Our main news in the last six months has been that Helen Foster has re-joined EMOHA for the coming year while Colin Hyde runs the ‘Sounds for the Future’ project. We are delighted to have Helen back and look forward to blogging about her work over the coming months!
EMOHA has been out and about running training sessions and giving talks. The recent work in Leicester celebrating Uganda 50 has featured material from EMOHA’s collections and has resulted in an excellent exhibition in Leicester Museum. We have also contributed sound and images to the Museum’s Leicester Stories gallery.
There has been training for a new project at Leicester’s Hebrew Congregation, who are recording memories of the synagogue on Highfields Street. ‘Lockdown Landscapes‘ is a partnership between the National Arboretum, Westminster Abbey and ArtReach that will commemorate key workers who have served the nation throughout the Covid-19 pandemic and remember those who have lost their lives during this period of national crisis. We also did some training for Leicester Cathedral, who will be recording memories of parishioners and those who have helped at the cathedral over the years, including the Richard III events.
‘Mapping the City with Electric Paint’ was a project EMOHA ran with Focus Charity in Leicester, with funding from Leicester City Council and Leicester Institute for Advanced Studies. The project aimed to engage young people with Leicester’s High Street Heritage Action Zone (HAZ) by recording sound and interviews, and creating an interactive sound map of the HAZ. Electric paint and an interactive wall kit from Bare Conductive enabled us to create a fun map that plays sound when it is touched. You can read more about this on the University of Leicester’s blog pages.

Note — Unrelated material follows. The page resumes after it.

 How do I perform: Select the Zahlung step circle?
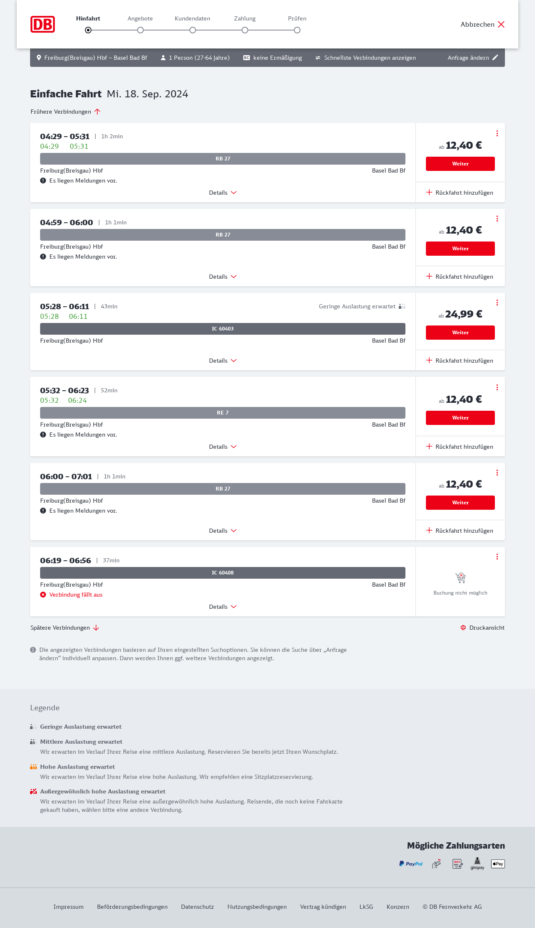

In September, the ‘Sounds for the Future’ project opened up its playback equipment for the Heritage Open Day event at the University of Leicester. Visitors were able to have a play with the equipment, listen to archive recordings, and look at a large collection of photographs of Leicester during WW2 that we have recently acquired. Over 150 people visited us and Special Collections.
We have added two new collections to the EMOHA. Nichola Burton’s recordings made for her Phd at Nottingham Trent University are about women in the lace industry, and 60 Miles by Road or Rail is a project about Northampton and Corby’s New Town legacy.
We were delighted to have the British & Irish Sound Archives (BISA) annual conference in Leicester in November. Helen Foster presented a paper about The Silent Archive: spoken testimonies of menopause, and has recently written a blog on this site that reflects on this project.
Finally, we would like to extend our festive greetings and wish you a happy and prosperous 2023.